Operating System - OpenVMS
1753971 Members
8137 Online
108811 Solutions
New Discussion юеВ

Re: "Standby" Node Management Advice

 
SOLVED
Go to solution
Bob Blunt
Respected Contributor

Re: "Standby" Node Management Advice

Jack, one of the OpenVMS Ambassadors, Eddie Orcutt, has put together software to handle a similar type scenario you're needing. He may have also presented this at Connect symposia. I haven't seen him watching the OpenVMS forum on ITRC but I'll send him an email pointer to your original entry. Enquiring and enterprising minds could probably also conjugate his HP email address but keep in mind he's in sales support so can be out of pocket...

bob
Bob Vida
Advisor

Re: "Standby" Node Management Advice

Expanding on what rbrown responded with.

We had a similiar situation when we were testing new replacement servers with SAN attached storage.
We would only present the storage to the server we wanted to boot on the storage array (EVA and EMC arrays).
When we wanted to boot the new server for testing a script would be run on the storgae arrays to unpresent the disks from one server and present them to the other server.

Of course this doesn't stop someone from executing the script to move the disks between the servers when it's not intended but that would be an operational process that would need to be implemented. We were in a test enviornment though. We also made sure we had valid backups available.

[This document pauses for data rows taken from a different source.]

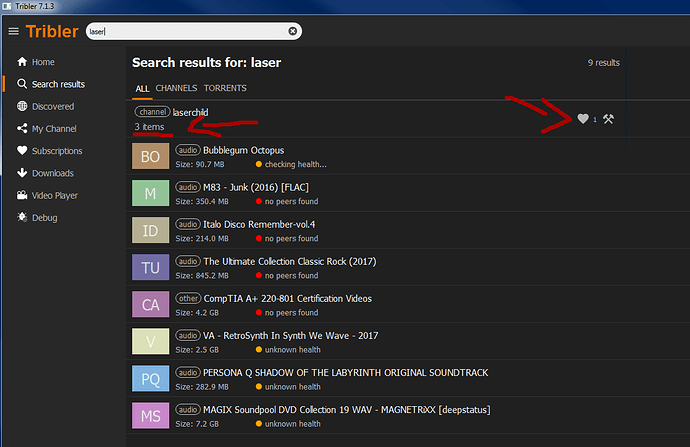Toggle subscribe heart for laserchild channel
Image resolution: width=690 pixels, height=447 pixels.
583,119
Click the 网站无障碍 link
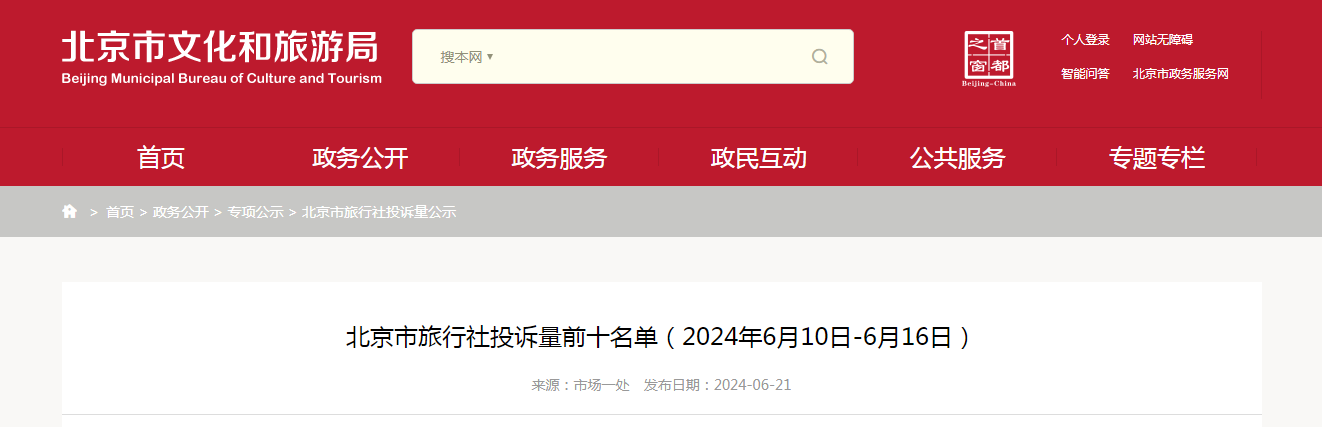Viewport: 1322px width, 427px height. [x=1163, y=40]
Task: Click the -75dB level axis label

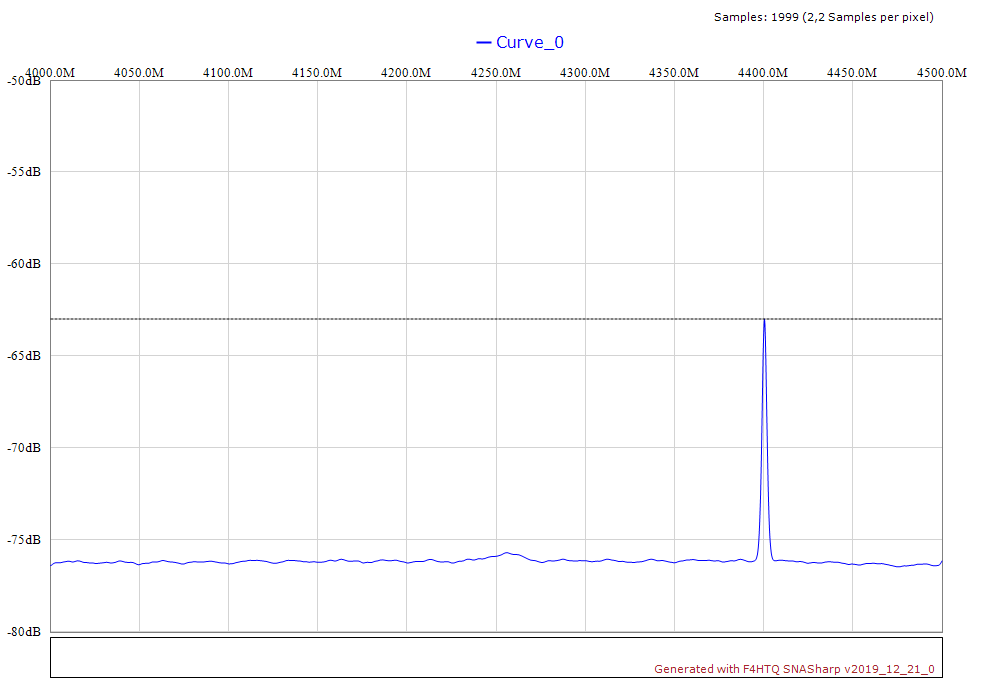Action: [x=23, y=540]
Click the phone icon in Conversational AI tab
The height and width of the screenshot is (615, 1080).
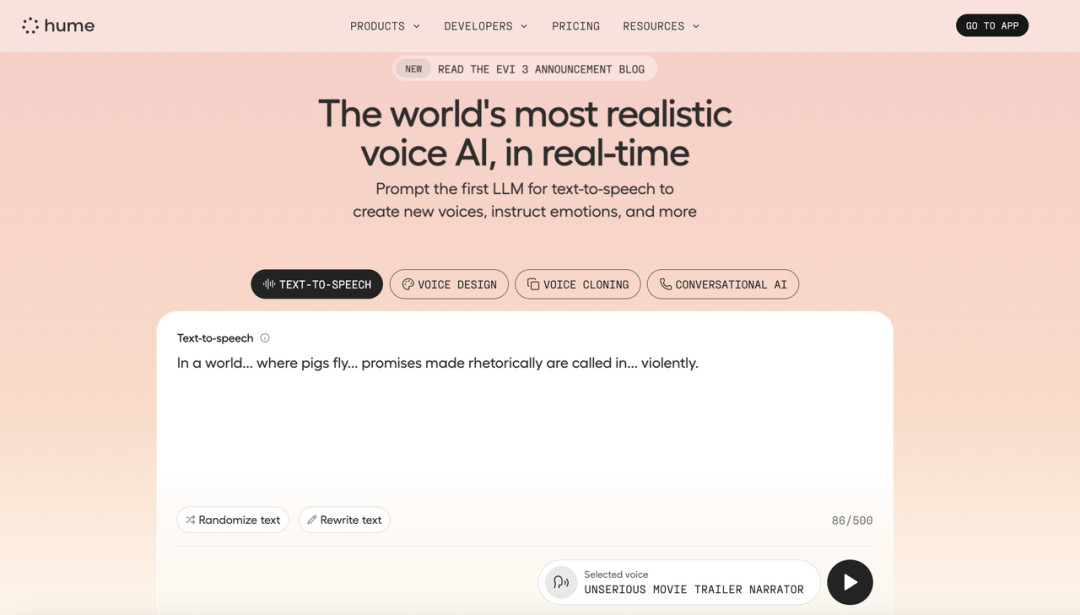[x=665, y=284]
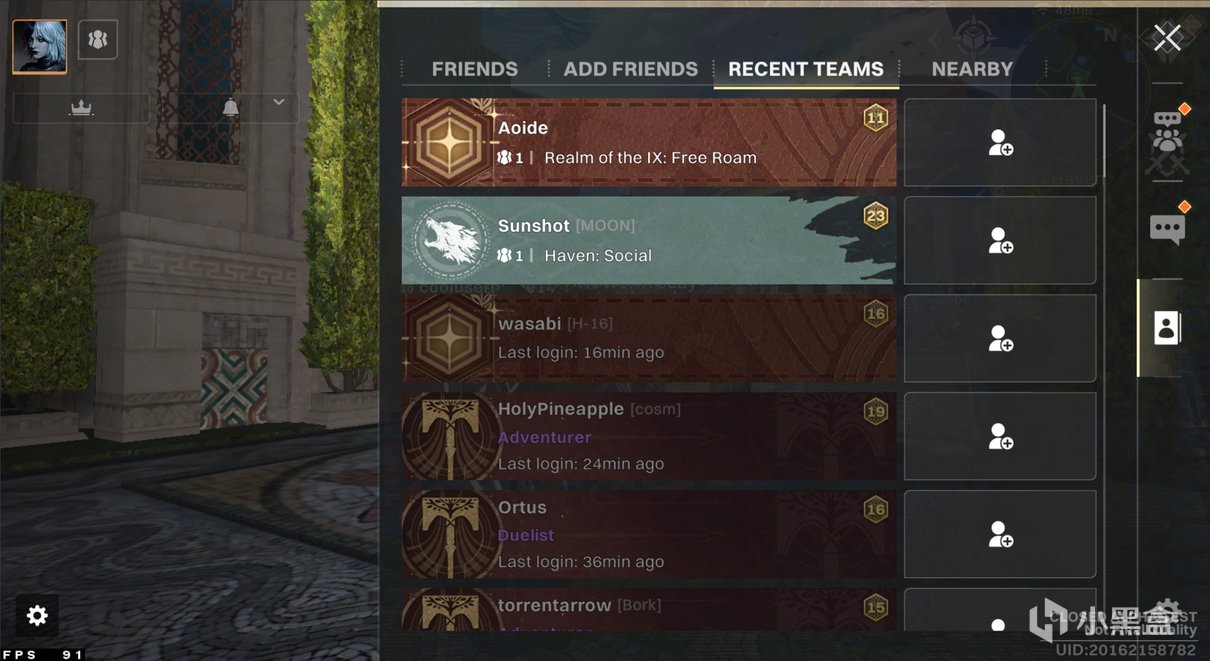Expand the chevron next to bell

[x=279, y=102]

Quick and dirty way if clustering isn't an option. Just an extra step of performing storage masking on the array when both servers are down.

HTH,
Bob
RBrown_1
Trusted Contributor

Re: "Standby" Node Management Advice

Bob Vida suggested running a script on the storage array to configure which system can access the disks.

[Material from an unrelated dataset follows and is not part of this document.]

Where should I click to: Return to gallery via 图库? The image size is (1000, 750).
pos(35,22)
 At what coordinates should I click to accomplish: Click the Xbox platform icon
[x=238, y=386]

I was thinking more along the lines of the way RAxx disk drives worked. They had two ports, but could only be connected on one port at a time. Once system A connected to the drive on Port A, then system B's attempts to to connect on Port B would not succeed. This worked well for us when we had an active system and a warm standby with data disks to be connected to whichever system was active.

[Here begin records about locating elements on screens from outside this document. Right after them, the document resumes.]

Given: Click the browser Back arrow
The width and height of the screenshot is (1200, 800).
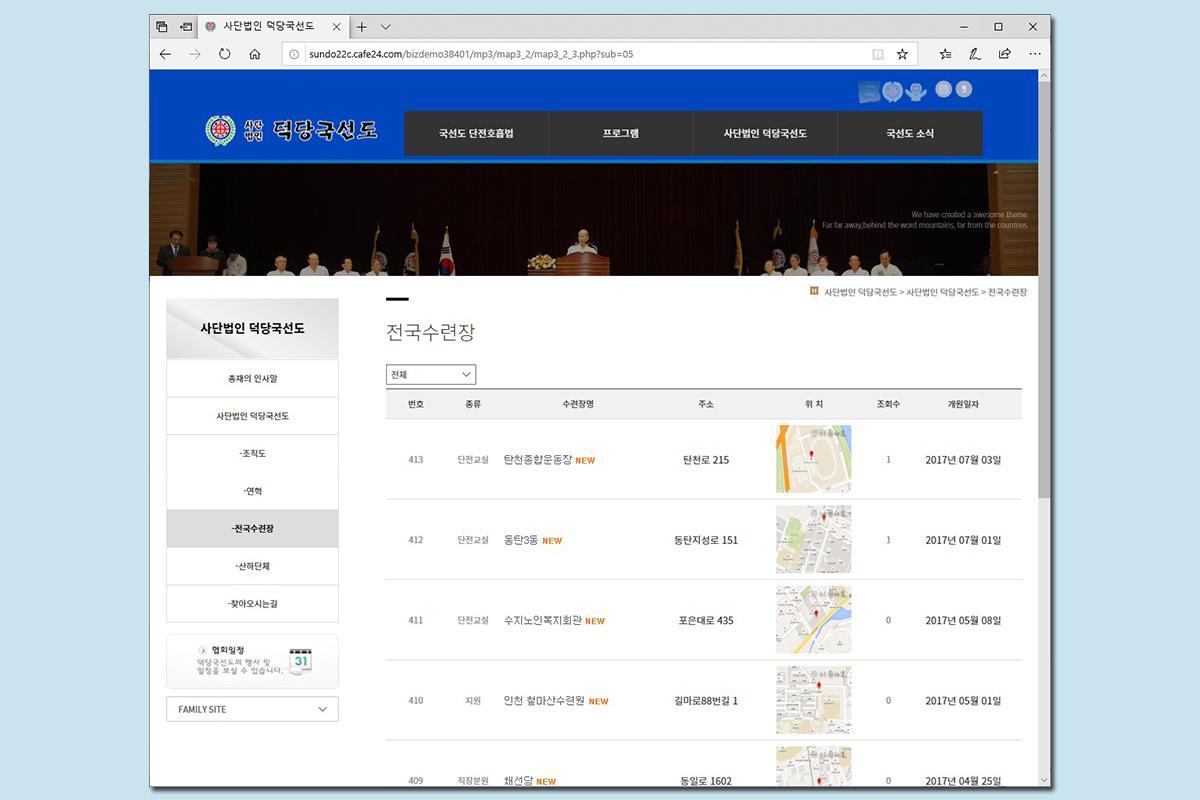Looking at the screenshot, I should point(166,54).
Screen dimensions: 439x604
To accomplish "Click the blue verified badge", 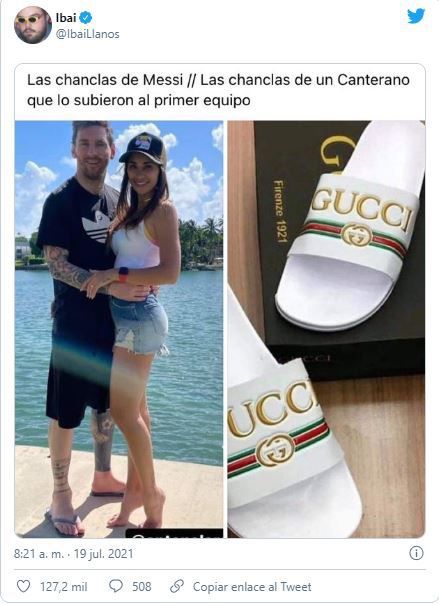I will tap(85, 18).
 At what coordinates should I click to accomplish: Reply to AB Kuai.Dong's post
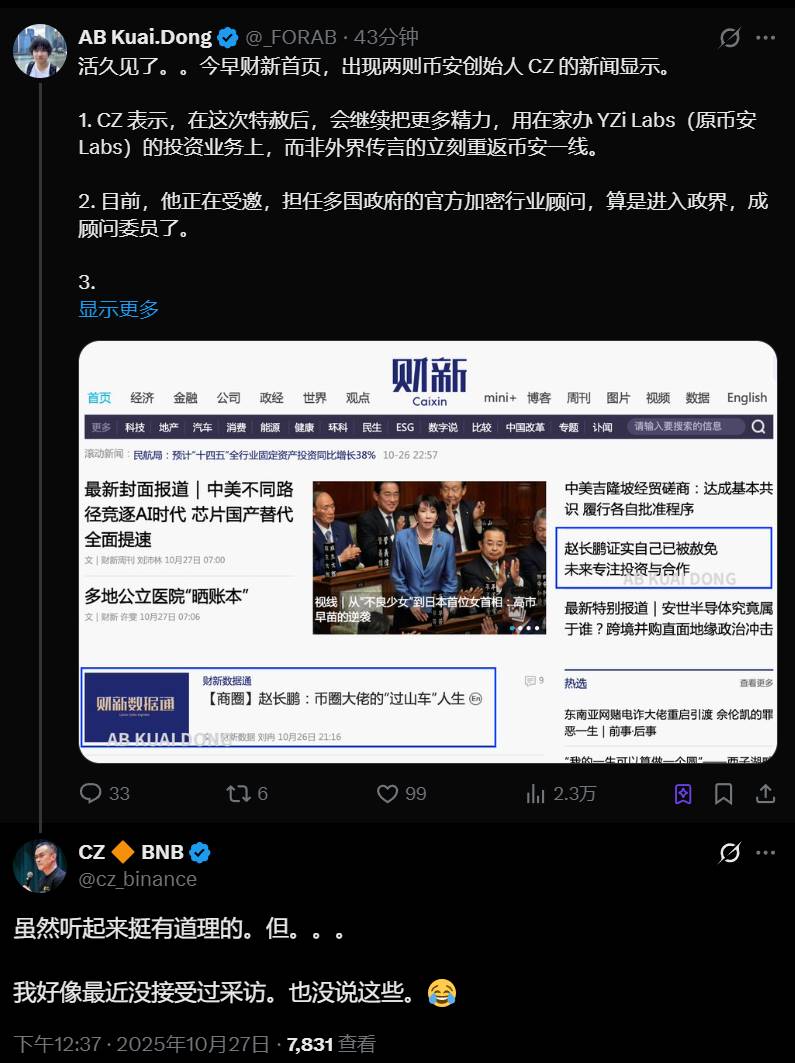[x=104, y=793]
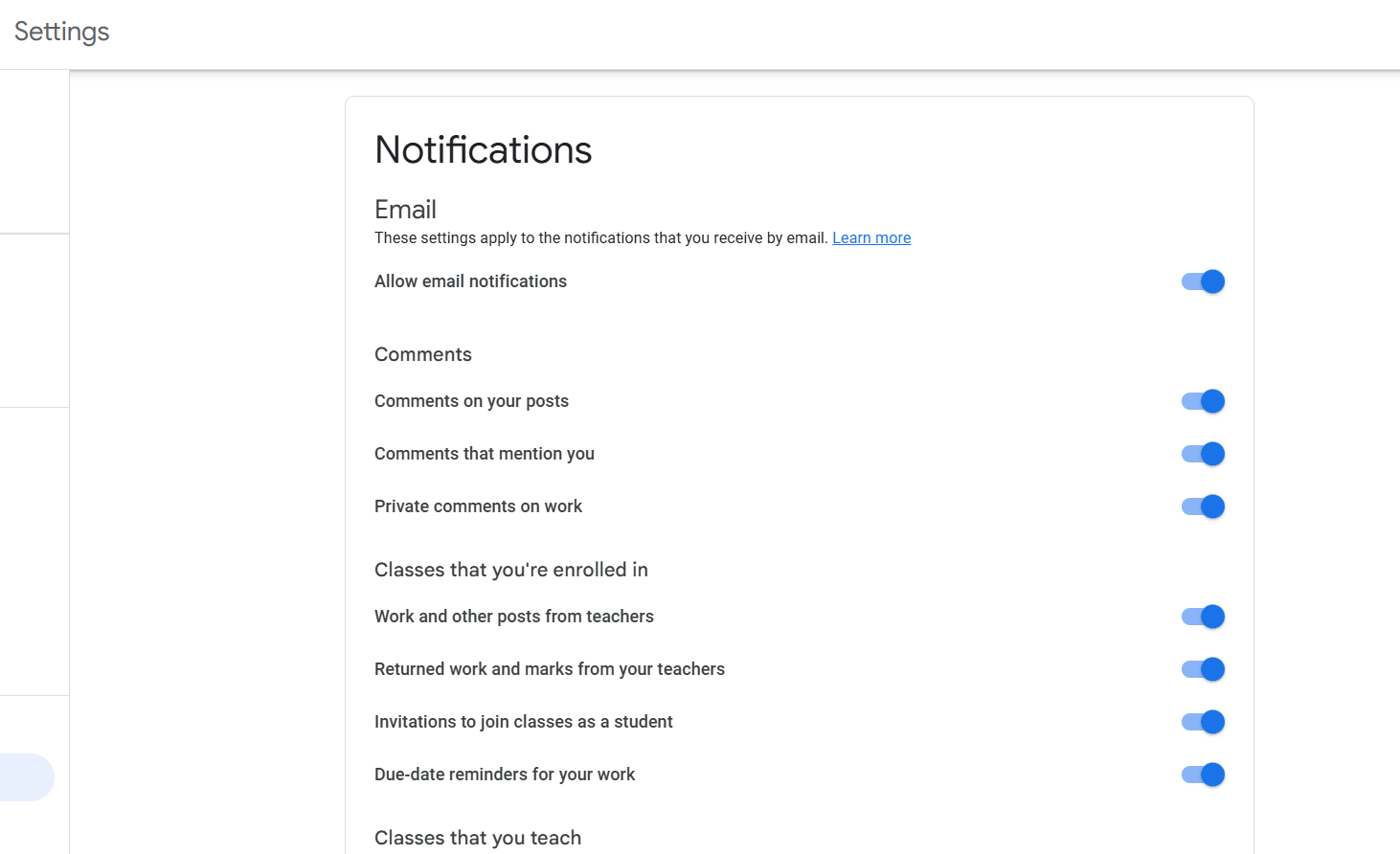Click the "Notifications" page title
Viewport: 1400px width, 854px height.
click(483, 149)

But I don't know if a modern SAN can be made to work this way.
Kelly Stewart_1
Frequent Advisor

Re: "Standby" Node Management Advice

We took a similar approach long ago (long enough ago that it was initially done on MicroVAX 2000's):

We attached a serial T-switch to both nodes' serial ports, and put a serial loop-back connector (free from DEC with every computer!) on the common connector. Both nodes were on all the time ("warm" instead of "cold"). When the nodes booted, they transmitted a string to the T-switch; the one that got the string echoed back was the "primary". The nodes also connected to one another task-to-task to ensure we didn't have two "primaries". The other node was the "secondary". The boot process then defined a logical name that contained the node's status, and that logical was used to determine which site-specific start-up files were run, and also to alert users if they happened to log into the wrong machine.

This approach allowed us to automatically back-up application status to the secondary, and also to fail-over without rebooting if we wished. But it was simple enough for a non-technical person to perform a fail-over if necessary.

Now, at the time we did this, using clusters would have meant spending a lot more on hardware as well as software. But this solution worked well enough that we're still using it today on the same application, abet on slighter newer VAXen.
abrsvc
Respected Contributor

Re: "Standby" Node Management Advice

A setup used for me requires a cluster license as well, but only 1 machine has the majority of licensing for products. I have a 2 node cluster over Fibre with the 2nd node only present to serve a set of disks for 3 member shadow sets. The primary system boots off of Root 0 (DSA0) and the second boots off of Root 1 (copy of DSA0 on a single drive). Since the second machine is a disaster recovery machine, it does not run any applications nor is it available to the users. If the main machine fails, human intervention is required because of instruments directly connected to the machine. Along with "moving" the instruments, the human at this point would halt the 2nd machine and boot it as machine 1. Once machine 1 is "repaired", it is booted as machine 2 off of root 1 (after a copy of DSA0 to a blank disk. This maintains the single machine boot off of the drive as well as keeping the system up most of the time.

Dan
Jack Trachtman
Super Advisor

Re: "Standby" Node Management Advice

I would like to thank everyone for taking the time to provide lengthy responses.

Some quick answers:
- will be running third party app so can't change code
- vendor does not support clusters
- cost of cluster license not an issue - just looking for quick way to recover from failure of a critical system

That said:

You've all convinced to me of the error of my design. Since we do have monthly boots scheduled (how rare these days!), we will include a quarterly switch between nodes to test the standby node.